Tapi, proses politisasi dan kapitalisme yang berhasil memperlemah posisi desa dalam rangka politik kekuasaan dan hegemoni akhirnya memang memberangus modal sosial masyarakat desa itu. Rezim orde baru paling berhasil melakukan dominasi atas desa dengan meneruskan kebijakan pemerintah kolonial Belanda yang mengubah pemerintahan desa yang sangat demokratis berbasis kearifan lokal menjadi pemerintahan desa yang feodalistik dan elitis. Institusi desa akhirnya menjadi sruktur paling bawah dalam sebuah negara, yang kemudian membuat warganya menjadi korban pembangunisme dan politik kekuasaan rezim. Sentralisme, hegemoni dan politik kekuasaan negara serta kekejaman kapitalisme, akhirnya telah berhasil membuat desa rapuh dalam berhadapan dengan perubahan zaman. Contoh dekat dengan kita apa yang terjadi di Tanah Minahasa ini. Sekarang ini pemilihan hukum tua, bukan lagi sebagai pesta demokrasi khas Minahasa melainkan telah berubah menjadi seremonial rebut merebut kekuasaan. Orang di wanua, tak lagi menilai kualitas diri seorang calon hukum tua, yaitu Ngaasan, Mawai dan Niatean, melainkan lebih ke soal uang. Siapa yang banyak uang, dia yang punya peluang besar menjadi hukum tua. Apa beda fenomena ini dengan pemilihan calon anggota legislatif di zaman reformasi ini?

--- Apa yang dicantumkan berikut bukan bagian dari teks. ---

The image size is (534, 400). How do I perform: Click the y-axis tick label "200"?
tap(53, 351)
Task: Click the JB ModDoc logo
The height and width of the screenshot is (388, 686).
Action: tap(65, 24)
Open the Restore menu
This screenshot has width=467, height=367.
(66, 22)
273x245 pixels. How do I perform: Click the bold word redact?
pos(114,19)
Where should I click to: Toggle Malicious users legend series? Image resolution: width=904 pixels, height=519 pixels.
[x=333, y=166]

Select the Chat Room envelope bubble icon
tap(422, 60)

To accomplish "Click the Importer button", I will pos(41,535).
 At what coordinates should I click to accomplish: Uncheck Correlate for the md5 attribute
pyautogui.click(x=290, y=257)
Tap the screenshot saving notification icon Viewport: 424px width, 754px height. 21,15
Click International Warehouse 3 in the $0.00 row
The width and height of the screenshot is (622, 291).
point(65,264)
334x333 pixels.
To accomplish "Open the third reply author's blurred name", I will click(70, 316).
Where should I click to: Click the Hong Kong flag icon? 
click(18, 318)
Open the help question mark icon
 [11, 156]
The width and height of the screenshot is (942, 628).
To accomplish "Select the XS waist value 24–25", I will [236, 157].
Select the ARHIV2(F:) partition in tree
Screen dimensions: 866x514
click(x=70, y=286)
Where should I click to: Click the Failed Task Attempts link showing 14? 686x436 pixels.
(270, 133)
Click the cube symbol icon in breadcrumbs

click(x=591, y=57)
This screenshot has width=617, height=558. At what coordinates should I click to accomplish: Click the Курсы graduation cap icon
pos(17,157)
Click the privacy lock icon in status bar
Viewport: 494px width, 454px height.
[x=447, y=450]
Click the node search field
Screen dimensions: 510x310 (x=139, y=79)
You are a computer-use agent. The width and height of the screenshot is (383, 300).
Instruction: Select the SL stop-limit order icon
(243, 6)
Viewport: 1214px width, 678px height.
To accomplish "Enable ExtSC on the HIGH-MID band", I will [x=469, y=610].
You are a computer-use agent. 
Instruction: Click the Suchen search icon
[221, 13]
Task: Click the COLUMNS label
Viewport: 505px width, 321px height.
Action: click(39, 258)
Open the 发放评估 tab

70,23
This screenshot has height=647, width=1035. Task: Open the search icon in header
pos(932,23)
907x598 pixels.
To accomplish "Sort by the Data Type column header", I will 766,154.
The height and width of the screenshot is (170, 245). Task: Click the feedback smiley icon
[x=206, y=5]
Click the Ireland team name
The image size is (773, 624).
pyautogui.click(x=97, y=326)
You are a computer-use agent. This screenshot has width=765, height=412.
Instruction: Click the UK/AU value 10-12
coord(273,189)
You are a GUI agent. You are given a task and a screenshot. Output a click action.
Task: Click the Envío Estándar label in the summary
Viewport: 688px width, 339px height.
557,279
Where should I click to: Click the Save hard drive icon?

Pun, era reformasi yang hadir dengan semangat desentralisasinya tak bisa berbuat banyak untuk memperkuat masyarakat desa. Henk Schutle Nordhlot dan Gerry van Klinken ketika menuliskan Pendahuluan dalam buku Politik Lokal di Indonesia (Jakarta, Yayasan Obor Indonesia dan KITLV, 2007) mengatakan, “Pergeseran dari pemerintahan yang sentralisasi ke pemerintahan desentralisasi tidak sinonim dengan pergeseran dari pemerintahan otoriter ke pemerintahan demokratis, juga tidak secara otomatis mengisyaratkan pergeseran dari negara yang kuat ke negara masyarakat sipil. Melemahnya negara pusat tidak secara otomatis membuahkan demokrasi lokal yang lebih kuat. Sebaliknya desentralisasi di bawah kondisi-kondisi tertentu bisa dibarengi dengan bentuk-bentuk pemerintahan otoriter.”

Artinya, reformasi belum secara otomatis mengangkat derajat hidup rakyat pedesaan di Indonesia. Ini karena yang terjadi di Indonesia adalah reformasi bukan revolusi, yang kalau revolusi sebenarnya lebih kepada usaha melakukan perubahan secara radikal, termasuk sebenarnya sistem negara yang sentralistik dan feodalistik ke sistem pemerintahan yang berbasis daerah dengan keragamannya. Mengapa tidak kalau revolusi itu akhirnya menjadikan Indonesia sebagai negara federal?

Sehingga, kalau memang niat kita tulus untuk membangun desa, maka yang harus dituntaskan pertama adalah model dan paradigma pembangunan negara ini. Desentralisasi memang sementara berlangsung, tapi seperti kata banyak orang bahwa desentralisasi yang berwujud dalam kebijakan otonomi daerah sebenarnya belum sepenuhnya menjadikan daerah sebagai subjek. Yang terjadi memang seperti kepala sudah di lepas, tapi ekor masih dipegang. Buktinya, meski beberapa kebijakan politik sifatnya sudah bottom up, tapi kebanyakan perundang-udangan negara ini masih dalam rangka pemusatan kekuasaan. Kita akhirnya belum bisa mendapatkan partai politik yang berbasis daerah dalam rangka membangun Indonesia. Partai Politik sudah begitu nasibnya, apalagi presiden dan perangkat kabinetnya.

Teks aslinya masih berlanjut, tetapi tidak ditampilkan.